İnsanların büyük çoğunluğuna et tüketimini azaltmak, kolektif olarak zararlı alışkanlıklar geliştirmeye başlamaktan daha gerçekçi geliyor. Ancak et tüketiminin azaltılması gerektiği gerçeği, iklim kriziyle kolektif mücadeleye dahil olma eğilimini azaltıyor.
Karbon ayak izimi azaltmak istediğim için 2018’de et tüketimini azaltmaya başladım. 2020 yılına geldiğimdeyse deniz ve süt ürünlerini tüketmeye devam ederken yalnızca özel günlerde et yemeye başladım. Ancak pandemi sırasında sağlık sorunları yaşamaya başladım ve bana daha sonra bağışıklık sisteminin bağırsaktaki sağlıklı dokuya saldırmasından kaynaklandığına inanılan inflamatuar bir bağırsak hastalığı olan ülseratif kolit teşhisi kondu.

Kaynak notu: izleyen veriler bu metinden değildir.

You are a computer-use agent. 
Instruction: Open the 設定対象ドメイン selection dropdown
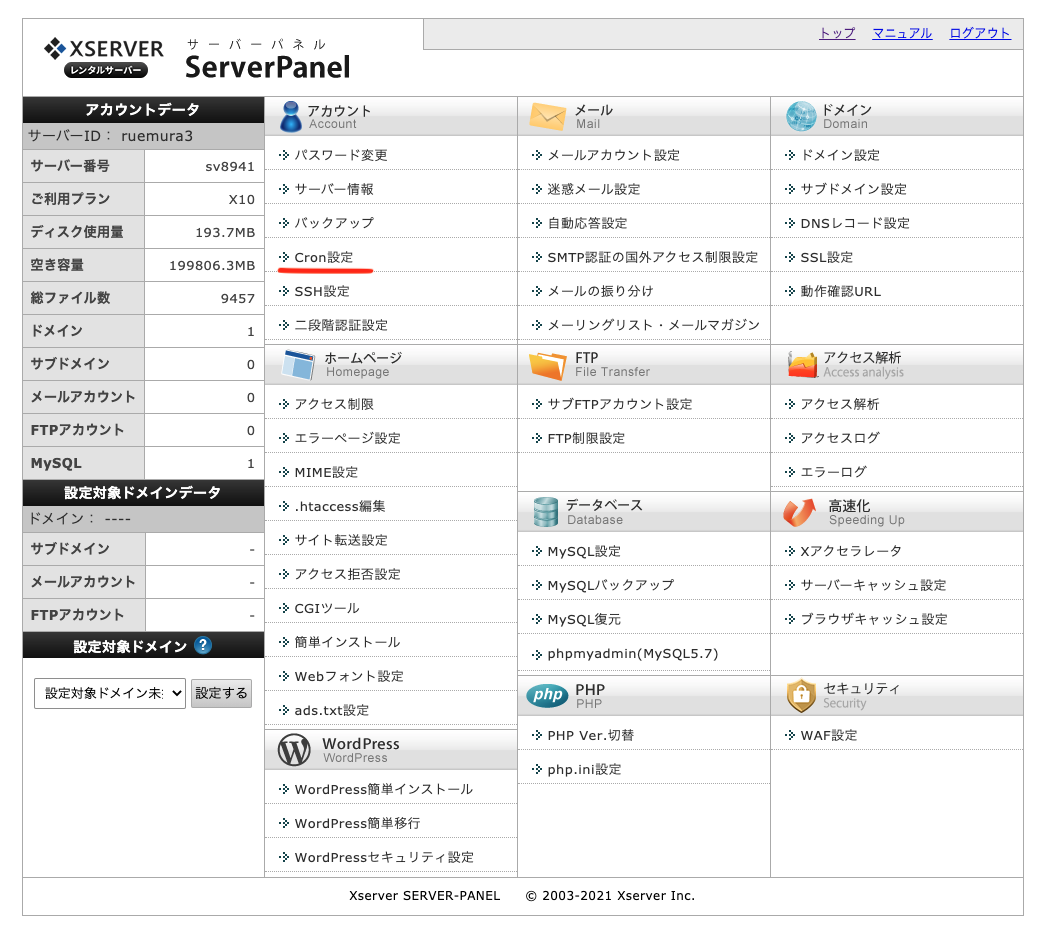click(x=109, y=693)
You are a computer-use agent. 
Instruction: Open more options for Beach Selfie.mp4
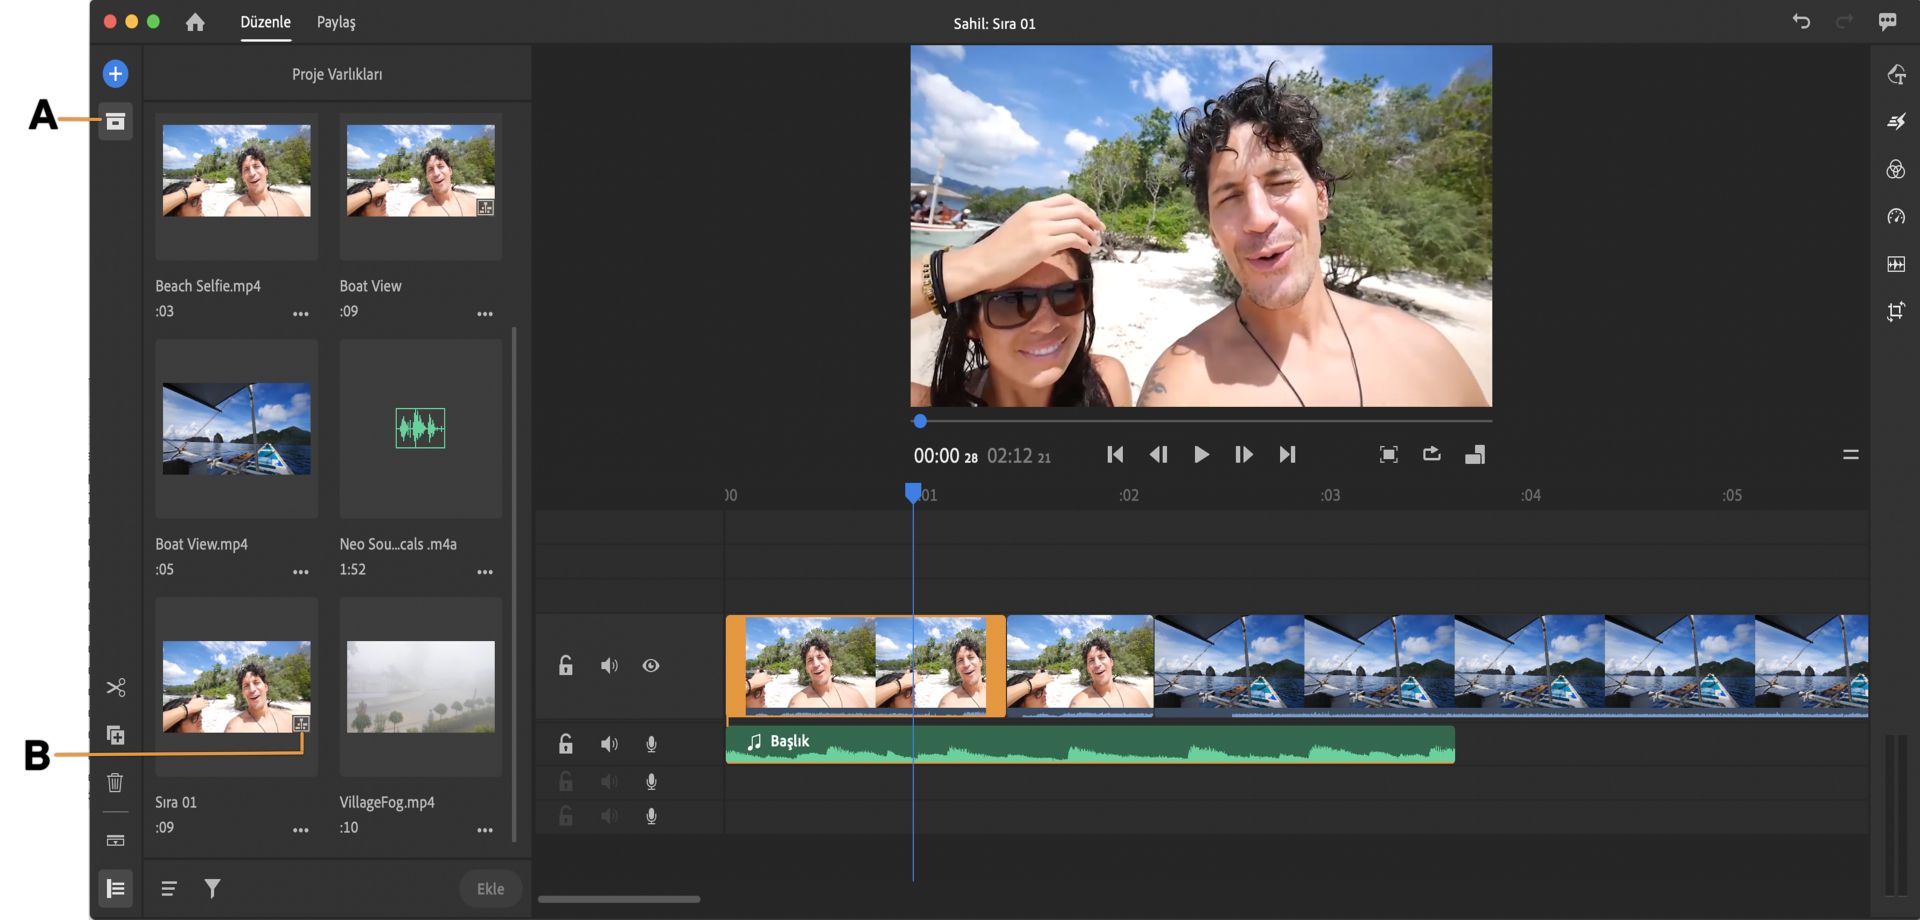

Bu da demek oluyor ki yüksek lifli beslenmem mümkün değil. Ben de sağlığımı koruyabilmek adına genellikle kırmızı et tüketmekten kaçınıyorum ancak beyaz et yiyorum; aynı zamanda tükettiğim etlerin organik veya yenilenebilir bir şekilde beslenen hayvanlardan elde edildiğinden emin olmaya gayret ediyorum.
British Vogue’un Sürdürülebilirlik Editörü olduğum için et tükettiğimi fark eden insanlar haliyle şaşırıyorlar. Elbette ki kendimi yargılanmış hissediyorum; ama aynı zamanda vegan ya da vejetaryen olmamak için haklı sebepleri olan insanları utandırmanın kimseyi daha az et tüketmeye teşvik edeceğine inanmadığım gibi insanları daha kapsamlı bir kolektif mücadeleye dahil olmaya ikna edeceğini de düşünmüyorum.
Bireysel karbon ayak izimizi azaltmak adına izlediğimiz eylemler, maalesef konu beslenmeye gelince değişmesi gereken sistemi hatırlamaktan bizi alıkoyuyor: gıda israfının ele alınması, yenilenebilir tarım sistemine geçiş, besi hayvanlarından kaynaklanan metan gazı emisyonlarının azaltılması ve tarlalar ile meralara yer açabilmek adına ormanların kesilmesinin önüne geçmek gibi gerçekçi çözümlerden bahsediyorum.
Elbette ki insanların vegan ya da vejetaryen olmaktan vazgeçmelerini savunmuyorum zira bu eylemi gözetmek için de elimizde pek çok çevresel sebep var. Parmak basmak istediğim nokta, bu konuyu daha geniş bir perspektiften ele almaya gayret etmemiz gerektiği. İklim kriziyle mücadelede her birimizin edinebileceği birçok farklı yol mevcut (ki burada tek yön bir transatlantik uçuşun, iki yıl boyunca vegan olmanın getirdiği tasarrufla aynı miktarda CO2 salınımı yaptığını hatırlatmakta fayda var) ve şüphesiz ki herkesin yöntemi farklı görünecek. Bu noktada bizim parçası olabileceğimiz en etkili bireysel eylem, daha geniş çapta izlenebilecek değişimler için ısrarcı olmak.
Yani evet, hem çevreci olup hem de et yiyebilirsiniz. Ayrıca şu anda kesinlikle daha fazla çevreciye ihtiyacımız var ve vegan olmak bu mücadeleye dahil olmanın bir ön koşulu olarak görülmemeli.